*** Listed entries

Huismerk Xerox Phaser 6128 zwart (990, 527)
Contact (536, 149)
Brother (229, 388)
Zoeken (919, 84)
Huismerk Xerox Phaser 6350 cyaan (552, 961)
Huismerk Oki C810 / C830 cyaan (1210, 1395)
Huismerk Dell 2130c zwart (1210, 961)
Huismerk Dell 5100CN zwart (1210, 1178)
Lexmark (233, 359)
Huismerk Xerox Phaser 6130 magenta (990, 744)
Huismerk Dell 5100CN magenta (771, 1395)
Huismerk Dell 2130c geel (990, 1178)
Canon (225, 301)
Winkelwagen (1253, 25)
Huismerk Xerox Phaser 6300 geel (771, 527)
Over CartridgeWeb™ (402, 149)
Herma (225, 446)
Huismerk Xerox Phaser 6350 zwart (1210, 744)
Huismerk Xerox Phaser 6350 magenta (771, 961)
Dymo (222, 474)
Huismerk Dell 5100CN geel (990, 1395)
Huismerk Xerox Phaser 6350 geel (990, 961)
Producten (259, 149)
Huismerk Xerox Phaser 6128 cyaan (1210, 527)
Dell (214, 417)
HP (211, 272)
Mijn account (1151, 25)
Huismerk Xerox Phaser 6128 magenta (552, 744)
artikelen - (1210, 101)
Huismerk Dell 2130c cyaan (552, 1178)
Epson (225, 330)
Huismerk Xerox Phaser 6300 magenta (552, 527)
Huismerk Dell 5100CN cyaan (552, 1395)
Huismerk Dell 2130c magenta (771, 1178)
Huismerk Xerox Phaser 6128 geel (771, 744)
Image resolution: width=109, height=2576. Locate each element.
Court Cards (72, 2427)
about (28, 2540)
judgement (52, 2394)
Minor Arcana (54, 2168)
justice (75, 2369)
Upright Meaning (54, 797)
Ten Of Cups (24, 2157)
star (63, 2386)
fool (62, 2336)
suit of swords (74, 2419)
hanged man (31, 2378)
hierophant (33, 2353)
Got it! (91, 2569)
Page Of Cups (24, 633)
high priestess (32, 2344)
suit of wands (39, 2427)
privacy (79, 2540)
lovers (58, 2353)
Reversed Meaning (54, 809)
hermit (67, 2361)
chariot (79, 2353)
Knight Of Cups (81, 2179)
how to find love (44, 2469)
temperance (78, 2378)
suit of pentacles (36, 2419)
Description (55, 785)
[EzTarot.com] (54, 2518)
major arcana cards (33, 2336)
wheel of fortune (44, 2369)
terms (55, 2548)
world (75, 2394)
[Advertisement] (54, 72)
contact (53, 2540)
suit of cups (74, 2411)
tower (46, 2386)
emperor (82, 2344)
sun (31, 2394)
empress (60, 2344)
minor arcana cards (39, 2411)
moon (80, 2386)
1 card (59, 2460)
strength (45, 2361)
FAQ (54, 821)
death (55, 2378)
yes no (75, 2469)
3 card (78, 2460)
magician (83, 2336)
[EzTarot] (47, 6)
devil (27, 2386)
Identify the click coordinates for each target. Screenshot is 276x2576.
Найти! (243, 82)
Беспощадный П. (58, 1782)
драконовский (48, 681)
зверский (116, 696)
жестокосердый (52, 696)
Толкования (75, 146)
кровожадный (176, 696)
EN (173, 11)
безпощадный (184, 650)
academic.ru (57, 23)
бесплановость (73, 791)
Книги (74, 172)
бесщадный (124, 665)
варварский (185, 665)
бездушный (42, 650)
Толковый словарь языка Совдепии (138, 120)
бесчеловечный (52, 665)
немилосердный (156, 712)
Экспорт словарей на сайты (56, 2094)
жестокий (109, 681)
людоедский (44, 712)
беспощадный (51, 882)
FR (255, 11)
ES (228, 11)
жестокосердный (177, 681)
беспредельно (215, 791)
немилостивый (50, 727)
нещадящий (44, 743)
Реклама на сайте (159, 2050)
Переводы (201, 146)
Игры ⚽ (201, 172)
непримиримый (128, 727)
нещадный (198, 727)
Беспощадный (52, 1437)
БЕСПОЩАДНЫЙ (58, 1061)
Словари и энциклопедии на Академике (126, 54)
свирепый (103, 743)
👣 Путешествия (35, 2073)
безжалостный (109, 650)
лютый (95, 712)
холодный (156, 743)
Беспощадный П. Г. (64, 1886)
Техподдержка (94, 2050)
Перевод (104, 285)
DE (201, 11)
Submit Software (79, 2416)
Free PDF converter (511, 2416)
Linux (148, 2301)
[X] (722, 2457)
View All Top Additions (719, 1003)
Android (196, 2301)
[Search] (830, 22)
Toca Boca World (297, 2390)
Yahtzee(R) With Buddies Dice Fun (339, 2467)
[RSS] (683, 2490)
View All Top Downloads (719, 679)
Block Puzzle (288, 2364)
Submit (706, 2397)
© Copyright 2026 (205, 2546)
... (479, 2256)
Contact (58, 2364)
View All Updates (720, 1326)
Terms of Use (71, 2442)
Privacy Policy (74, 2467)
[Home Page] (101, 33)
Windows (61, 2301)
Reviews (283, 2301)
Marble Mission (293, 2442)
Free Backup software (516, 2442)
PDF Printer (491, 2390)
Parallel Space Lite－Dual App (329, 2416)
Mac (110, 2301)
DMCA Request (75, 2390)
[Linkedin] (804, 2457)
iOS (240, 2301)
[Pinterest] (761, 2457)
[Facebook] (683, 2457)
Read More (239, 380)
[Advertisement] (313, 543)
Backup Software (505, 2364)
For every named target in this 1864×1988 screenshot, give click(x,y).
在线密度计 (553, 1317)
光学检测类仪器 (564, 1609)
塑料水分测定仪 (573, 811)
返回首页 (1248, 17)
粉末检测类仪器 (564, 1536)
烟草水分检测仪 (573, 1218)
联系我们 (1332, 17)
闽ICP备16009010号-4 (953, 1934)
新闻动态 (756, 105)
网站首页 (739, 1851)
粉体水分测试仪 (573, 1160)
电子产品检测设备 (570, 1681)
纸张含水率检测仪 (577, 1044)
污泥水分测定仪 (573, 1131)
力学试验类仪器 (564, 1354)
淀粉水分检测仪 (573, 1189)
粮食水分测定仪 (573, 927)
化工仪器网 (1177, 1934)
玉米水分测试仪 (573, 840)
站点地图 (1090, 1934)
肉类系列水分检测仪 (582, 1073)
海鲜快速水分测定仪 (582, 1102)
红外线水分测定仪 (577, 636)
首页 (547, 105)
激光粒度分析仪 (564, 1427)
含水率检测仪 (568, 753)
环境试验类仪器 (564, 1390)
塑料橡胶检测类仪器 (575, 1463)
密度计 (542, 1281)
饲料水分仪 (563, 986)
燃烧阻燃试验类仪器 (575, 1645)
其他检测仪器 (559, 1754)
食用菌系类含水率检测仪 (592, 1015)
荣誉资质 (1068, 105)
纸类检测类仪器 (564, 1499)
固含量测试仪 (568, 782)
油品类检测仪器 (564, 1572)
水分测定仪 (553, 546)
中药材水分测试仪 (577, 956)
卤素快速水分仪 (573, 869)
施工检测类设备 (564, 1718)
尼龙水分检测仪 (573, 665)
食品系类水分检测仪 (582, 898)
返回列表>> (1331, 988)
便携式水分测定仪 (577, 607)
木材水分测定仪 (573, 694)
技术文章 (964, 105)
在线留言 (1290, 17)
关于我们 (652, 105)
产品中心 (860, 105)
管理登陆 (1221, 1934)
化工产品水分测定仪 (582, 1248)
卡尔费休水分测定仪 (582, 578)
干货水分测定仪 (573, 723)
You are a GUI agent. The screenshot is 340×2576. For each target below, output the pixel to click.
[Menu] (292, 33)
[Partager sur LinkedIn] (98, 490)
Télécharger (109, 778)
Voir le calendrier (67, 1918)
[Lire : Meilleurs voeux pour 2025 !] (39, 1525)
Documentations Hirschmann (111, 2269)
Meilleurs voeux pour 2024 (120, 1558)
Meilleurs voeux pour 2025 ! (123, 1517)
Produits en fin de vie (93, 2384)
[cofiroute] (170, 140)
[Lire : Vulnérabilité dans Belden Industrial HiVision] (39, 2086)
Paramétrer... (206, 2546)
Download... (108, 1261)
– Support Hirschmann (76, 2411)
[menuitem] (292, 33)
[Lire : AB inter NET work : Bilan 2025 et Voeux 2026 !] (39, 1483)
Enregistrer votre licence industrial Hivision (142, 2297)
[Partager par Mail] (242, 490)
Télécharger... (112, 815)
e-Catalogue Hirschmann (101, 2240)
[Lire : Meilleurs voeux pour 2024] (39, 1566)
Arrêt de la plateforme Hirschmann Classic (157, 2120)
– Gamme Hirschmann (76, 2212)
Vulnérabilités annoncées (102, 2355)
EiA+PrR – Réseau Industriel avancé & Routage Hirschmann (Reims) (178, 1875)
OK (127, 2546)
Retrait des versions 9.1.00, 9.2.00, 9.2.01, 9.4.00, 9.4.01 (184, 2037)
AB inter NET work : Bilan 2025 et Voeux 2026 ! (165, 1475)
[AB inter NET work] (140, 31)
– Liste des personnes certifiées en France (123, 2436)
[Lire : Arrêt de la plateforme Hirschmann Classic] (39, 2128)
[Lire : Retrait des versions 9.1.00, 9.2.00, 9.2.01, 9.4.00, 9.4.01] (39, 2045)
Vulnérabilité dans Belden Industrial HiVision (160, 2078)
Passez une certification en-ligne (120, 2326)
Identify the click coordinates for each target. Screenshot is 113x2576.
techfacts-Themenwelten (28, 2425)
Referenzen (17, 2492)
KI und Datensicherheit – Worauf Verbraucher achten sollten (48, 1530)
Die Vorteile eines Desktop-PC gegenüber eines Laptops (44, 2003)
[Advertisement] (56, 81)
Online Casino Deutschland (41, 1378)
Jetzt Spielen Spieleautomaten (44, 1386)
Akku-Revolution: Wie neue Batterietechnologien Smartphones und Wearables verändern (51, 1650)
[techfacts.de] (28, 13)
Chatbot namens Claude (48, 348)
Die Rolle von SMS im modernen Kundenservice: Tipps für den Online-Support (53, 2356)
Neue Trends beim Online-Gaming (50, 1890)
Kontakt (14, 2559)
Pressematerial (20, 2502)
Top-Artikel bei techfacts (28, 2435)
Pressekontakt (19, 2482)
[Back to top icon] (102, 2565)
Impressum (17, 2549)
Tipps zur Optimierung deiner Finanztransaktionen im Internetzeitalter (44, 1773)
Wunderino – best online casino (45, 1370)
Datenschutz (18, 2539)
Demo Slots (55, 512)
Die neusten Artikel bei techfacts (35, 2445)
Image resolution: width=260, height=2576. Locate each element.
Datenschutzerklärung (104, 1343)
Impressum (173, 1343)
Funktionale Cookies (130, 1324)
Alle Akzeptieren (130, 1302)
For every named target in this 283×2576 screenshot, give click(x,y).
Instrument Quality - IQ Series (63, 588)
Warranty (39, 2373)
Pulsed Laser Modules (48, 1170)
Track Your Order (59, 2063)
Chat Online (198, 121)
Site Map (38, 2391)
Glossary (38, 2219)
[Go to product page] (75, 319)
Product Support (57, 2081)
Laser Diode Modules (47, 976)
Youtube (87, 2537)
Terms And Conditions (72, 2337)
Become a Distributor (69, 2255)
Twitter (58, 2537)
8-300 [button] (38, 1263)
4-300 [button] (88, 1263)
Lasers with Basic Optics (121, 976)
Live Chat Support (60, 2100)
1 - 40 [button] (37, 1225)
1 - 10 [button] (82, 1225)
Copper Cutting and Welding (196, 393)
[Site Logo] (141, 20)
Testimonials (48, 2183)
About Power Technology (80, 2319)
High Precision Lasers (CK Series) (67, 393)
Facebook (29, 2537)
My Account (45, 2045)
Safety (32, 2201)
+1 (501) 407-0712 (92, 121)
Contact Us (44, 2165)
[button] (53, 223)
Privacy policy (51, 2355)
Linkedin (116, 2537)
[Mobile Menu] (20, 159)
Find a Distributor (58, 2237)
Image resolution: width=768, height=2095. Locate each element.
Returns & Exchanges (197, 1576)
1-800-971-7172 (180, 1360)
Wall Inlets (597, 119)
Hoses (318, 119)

******

◆ Task to carry out
Where the word "versions" shows up in a line of the entries above, count that line; the answer is the total alone.

◆ Completed task
2